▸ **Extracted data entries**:
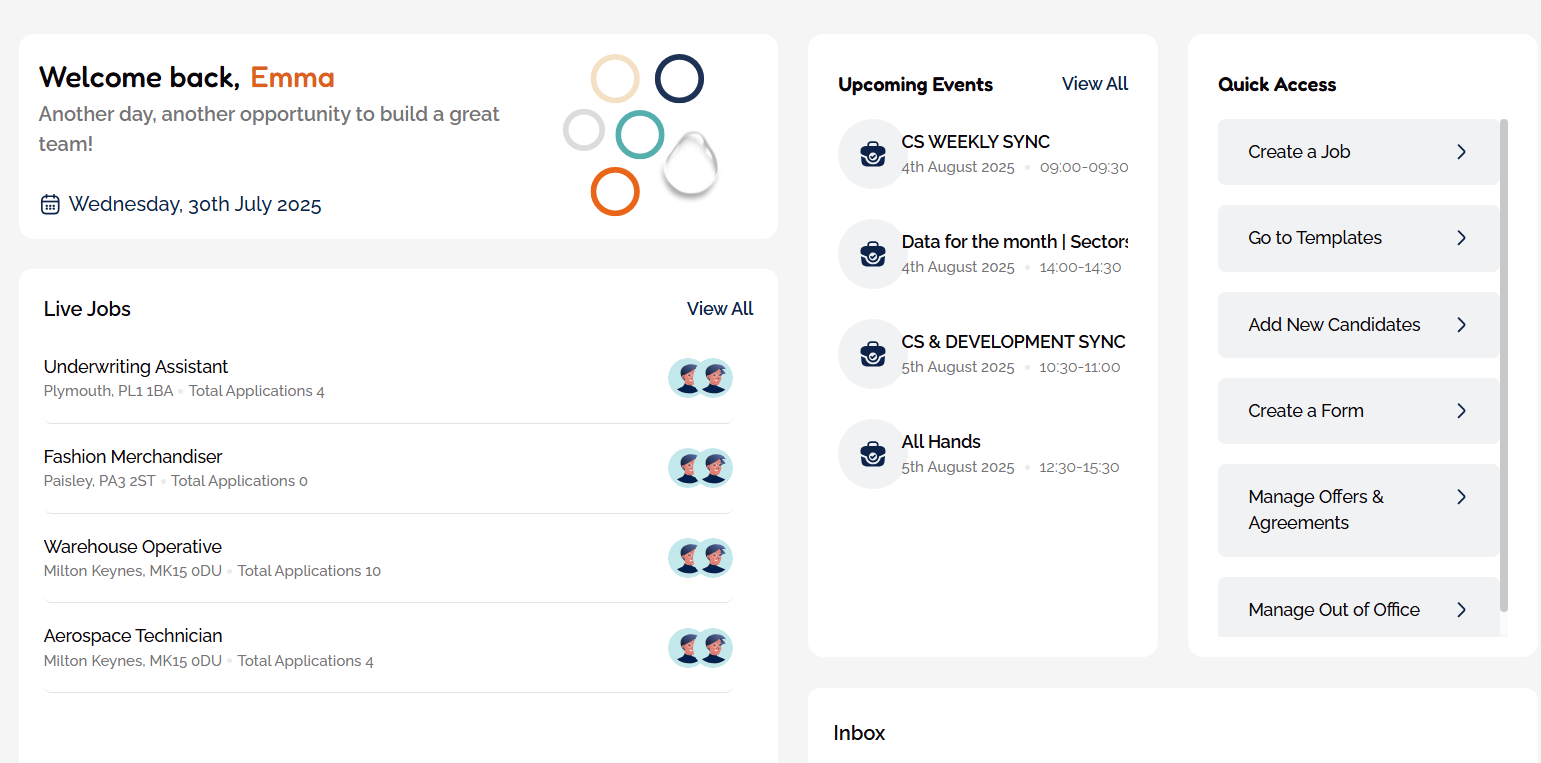Click the CS WEEKLY SYNC event briefcase icon
The height and width of the screenshot is (763, 1541).
872,154
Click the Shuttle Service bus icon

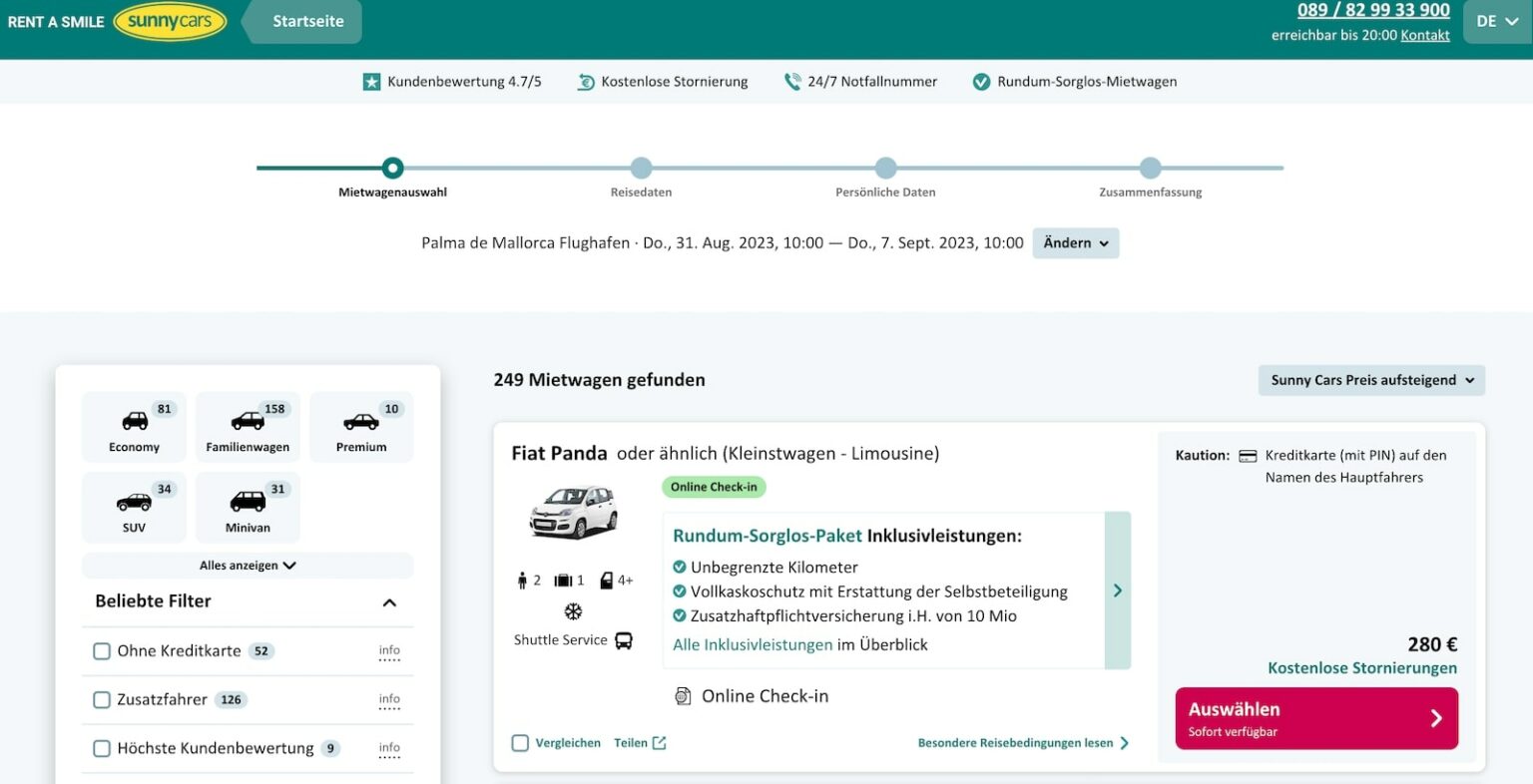[x=624, y=640]
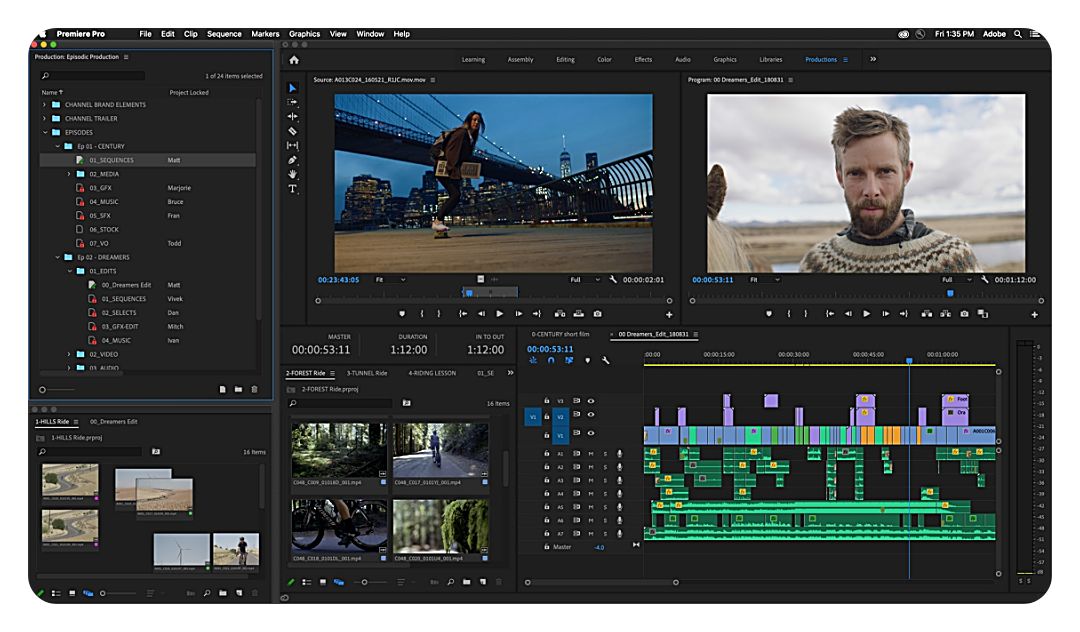
Task: Choose the Hand tool
Action: click(293, 174)
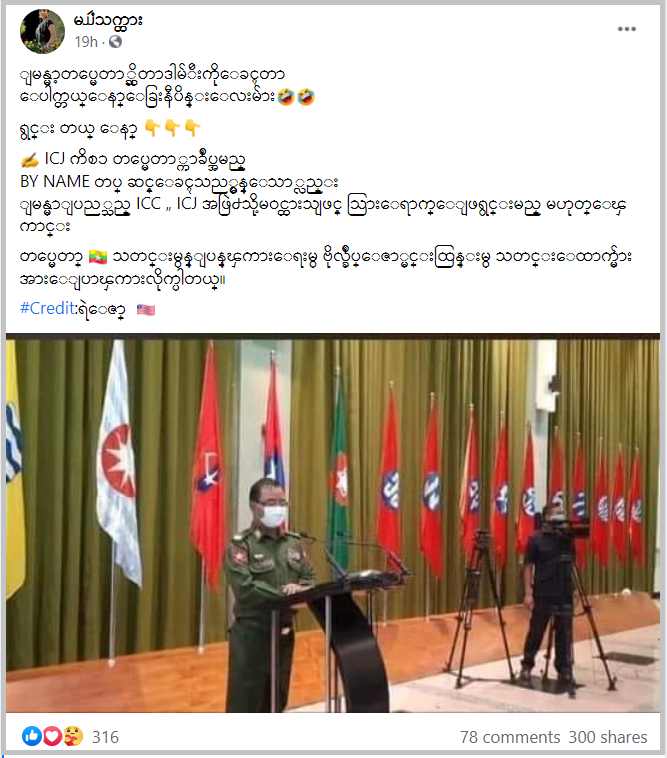Click the BY NAME text line
The image size is (667, 758).
tap(179, 182)
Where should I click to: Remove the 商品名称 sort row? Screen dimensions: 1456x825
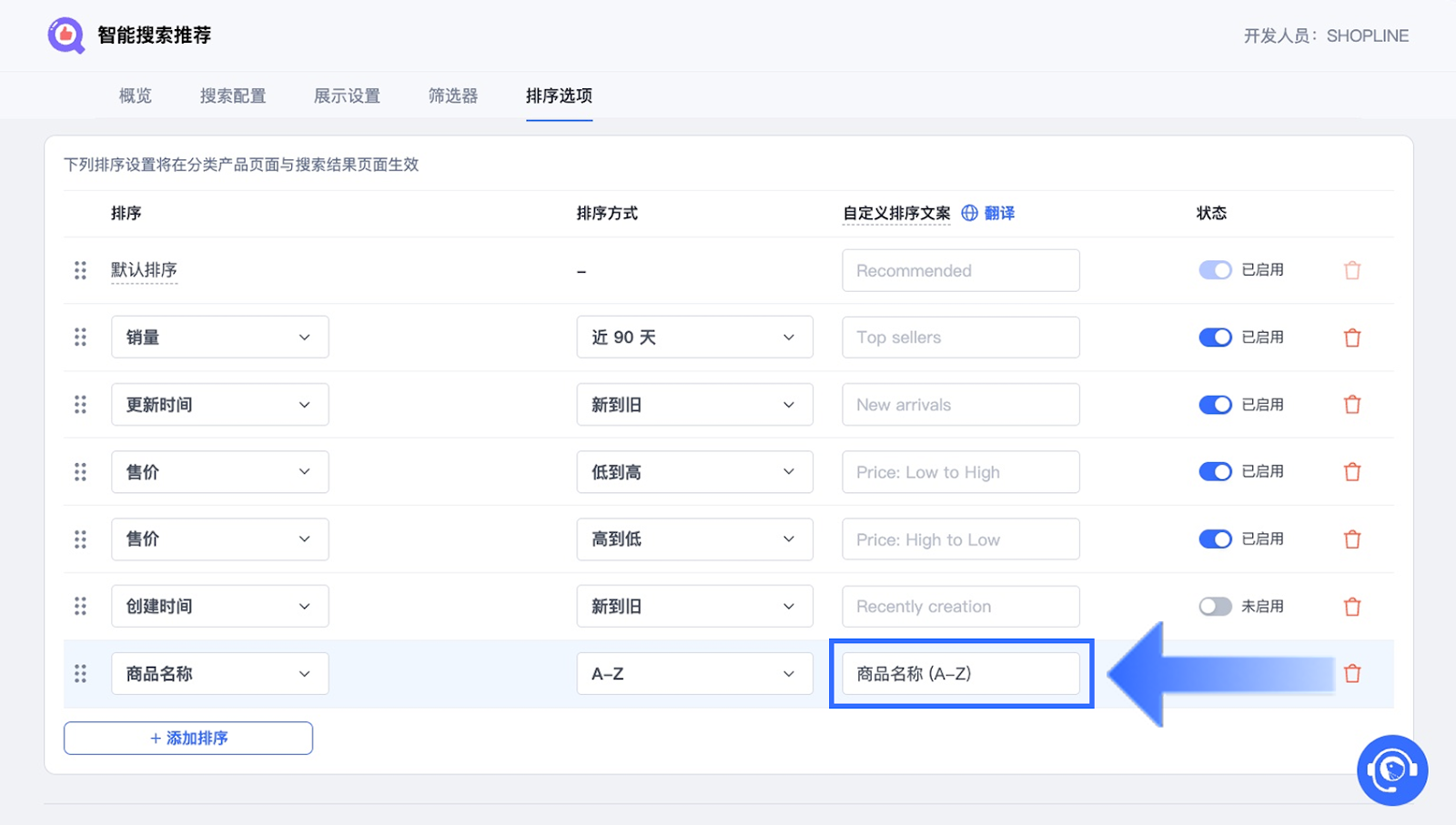1352,674
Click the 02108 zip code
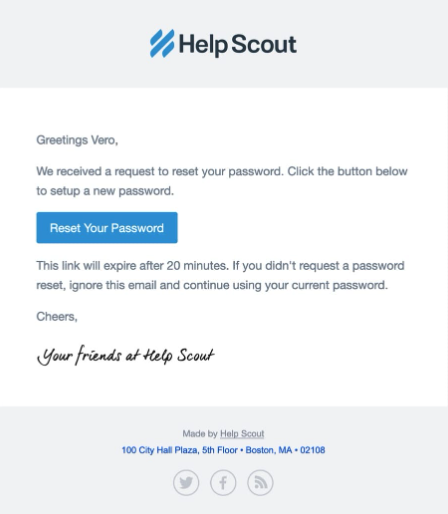Image resolution: width=448 pixels, height=514 pixels. click(x=312, y=450)
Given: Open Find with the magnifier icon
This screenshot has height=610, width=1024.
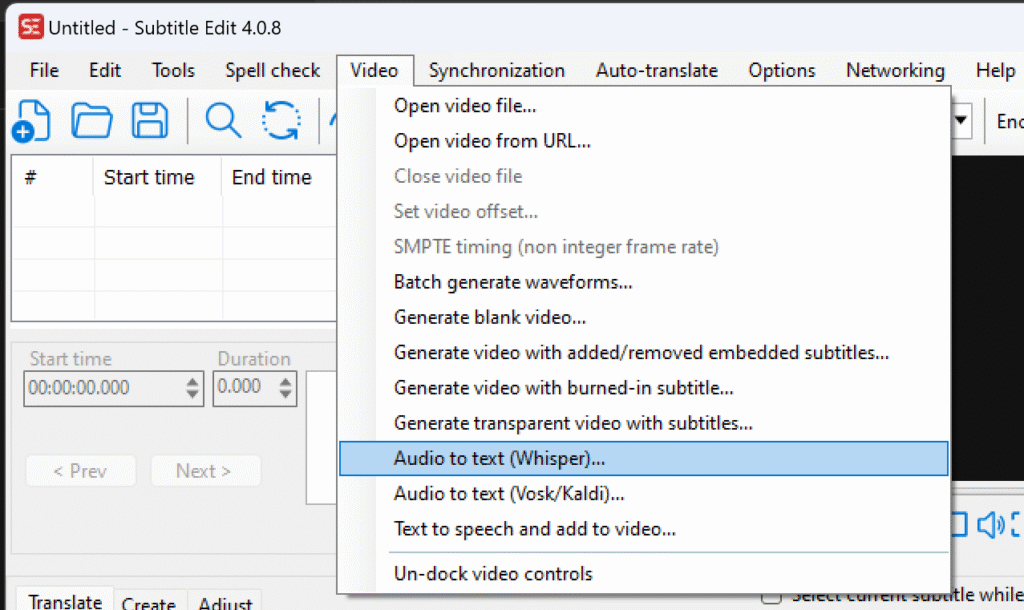Looking at the screenshot, I should tap(223, 121).
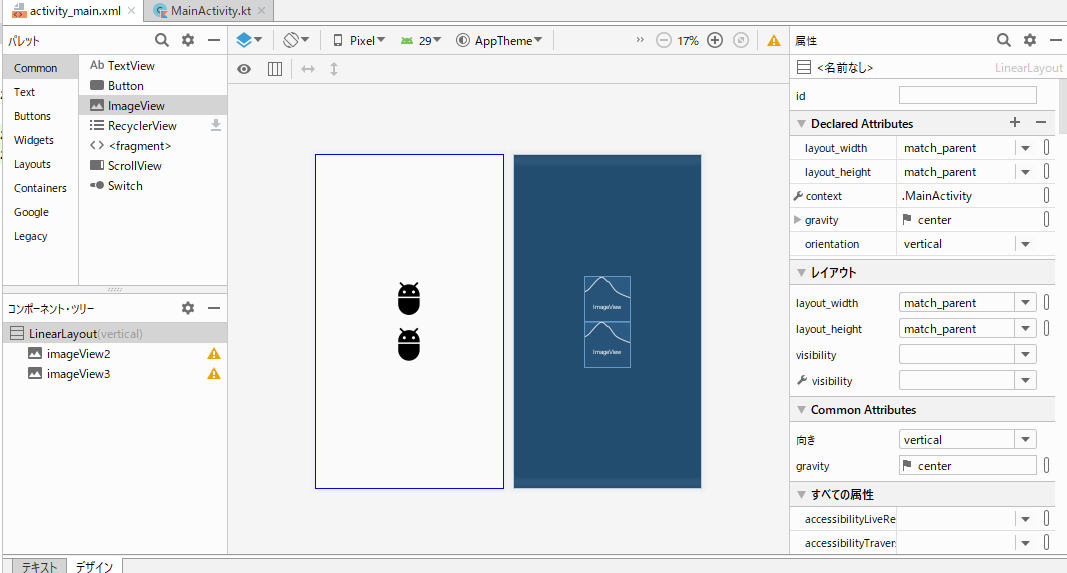Add a declared attribute with plus icon
The width and height of the screenshot is (1067, 573).
[1015, 123]
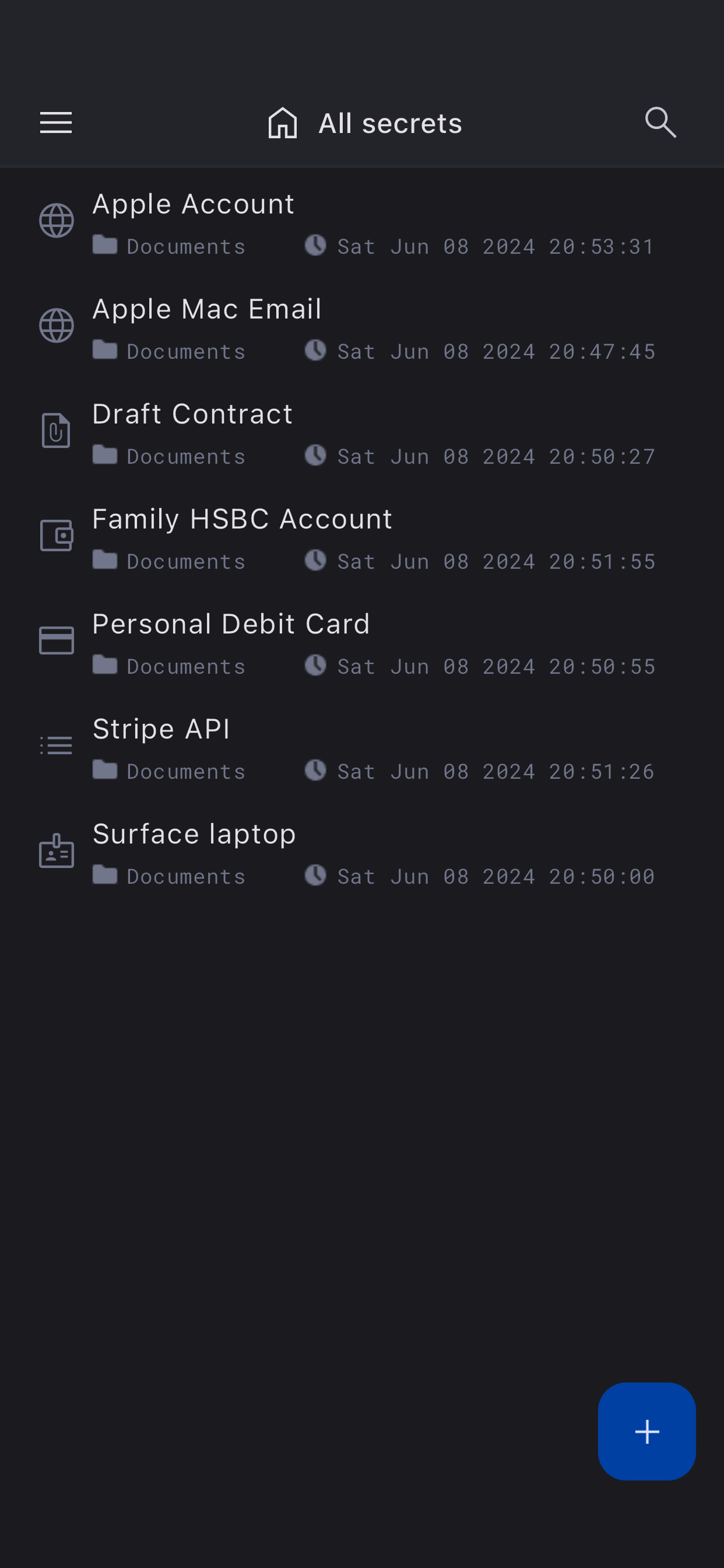
Task: Open the Family HSBC Account secret
Action: click(x=242, y=519)
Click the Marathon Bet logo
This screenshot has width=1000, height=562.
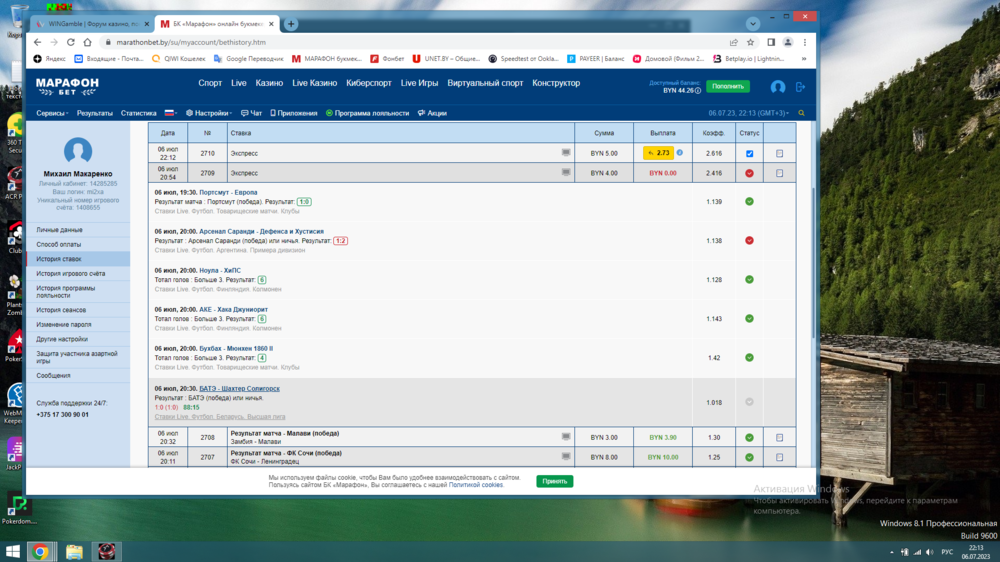67,86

▸ **About this exercise**: Would you output only the span of the records above that opens with the line containing "Click the Shuttle Service bus icon" and closes with the line containing "Given: Open Find with the magnifier icon", ends included and pictures dropped?

▸ **Result of this task**:
Click the Shuttle Service bus icon

[x=624, y=640]
Task: Choose the Hand tool
Action: click(293, 174)
Click the BY NAME text line
The image size is (667, 758).
tap(179, 182)
Where should I click to: Remove the 商品名称 sort row? Screen dimensions: 1456x825
1352,674
Click the 02108 zip code
Image resolution: width=448 pixels, height=514 pixels. click(x=312, y=450)
Given: Open Find with the magnifier icon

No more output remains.